* [TEXT BLOCK]
BEGIN

Possibly, like me, the first time you may ever have met the
name of Forqueray was when you first discovered the ‘Pièces
de Clavecin en concerts’ by Rameau. In those chamber works,
enlargements of solo harpsichord pieces, Rameau invariably pays
tribute to some of his most interesting contemporaries. Amongst
them were names which I thought I would never get to know further
including ‘La Marais’ (Marin Marais), ‘La Laborde’ who features
in the opening piece of Forqueray’s first Suite and ‘La Forqueray’
found in Rameau’s Fifth Suite, a Fugue in D minor composed apparently
on the occasion of the wedding of Jean-Baptiste Forqueray. It’s
intriguing that the movement ‘La Forqueray’ in the first suite
here is also in D minor. It’s probably a character description
of his viol-playing virtuoso father. Little did I know, until
this CD emerged, that there were two Forquerays, father and
son and both are featured on this disc. This also indicates
how Brilliant Classics are imaginatively moving out from standard
repertoire and re-issues.
The booklet essay, fascinatingly compiled by Lucy Robinson and
entitled ‘A Case of Double Misattribution’ gives us some family
background, which is useful and explains the music. It seems
that in 1747 Jean-Baptiste had published pieces for viol composed
by “M. Forqueray le père’. It seems however that they may not
have been by him. The style, which is harmonically adventurous
does not quite fit. Scholars now believe these pieces had been
“thoroughly reworked” by the son. Jean-Baptiste tells us that
he did write the bass line, “adding fingering and adding three
pieces of his own”. Also the dedications are to the son’s contemporaries:
Rameau, Leclair and one Buisson his brother-in-law and his solicitor
In the same year he then brought out his own harpsichord transcriptions
of his father’s pieces which made excellent financial sense.
According to the notes Antoine appears to have been a bit of
a beast of a father, having his son incarcerated and then exiled
for a number of years for some apparently minor thieving activities.

END

* [THE TASKS]
A – Name the people the Forqueray CD review says the viol pieces are dedicated to.
B – In the Forqueray CD review, what is the title of Lucy Robinson's booklet essay?

* [INFORMATION PROVIDED]
BEGIN

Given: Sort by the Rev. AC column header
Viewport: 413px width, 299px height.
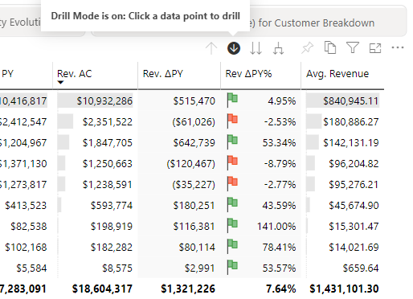Looking at the screenshot, I should pyautogui.click(x=75, y=74).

END

* [WORKED ANSWERS]
A – Rameau, Leclair and Buisson

B – ‘A Case of Double Misattribution’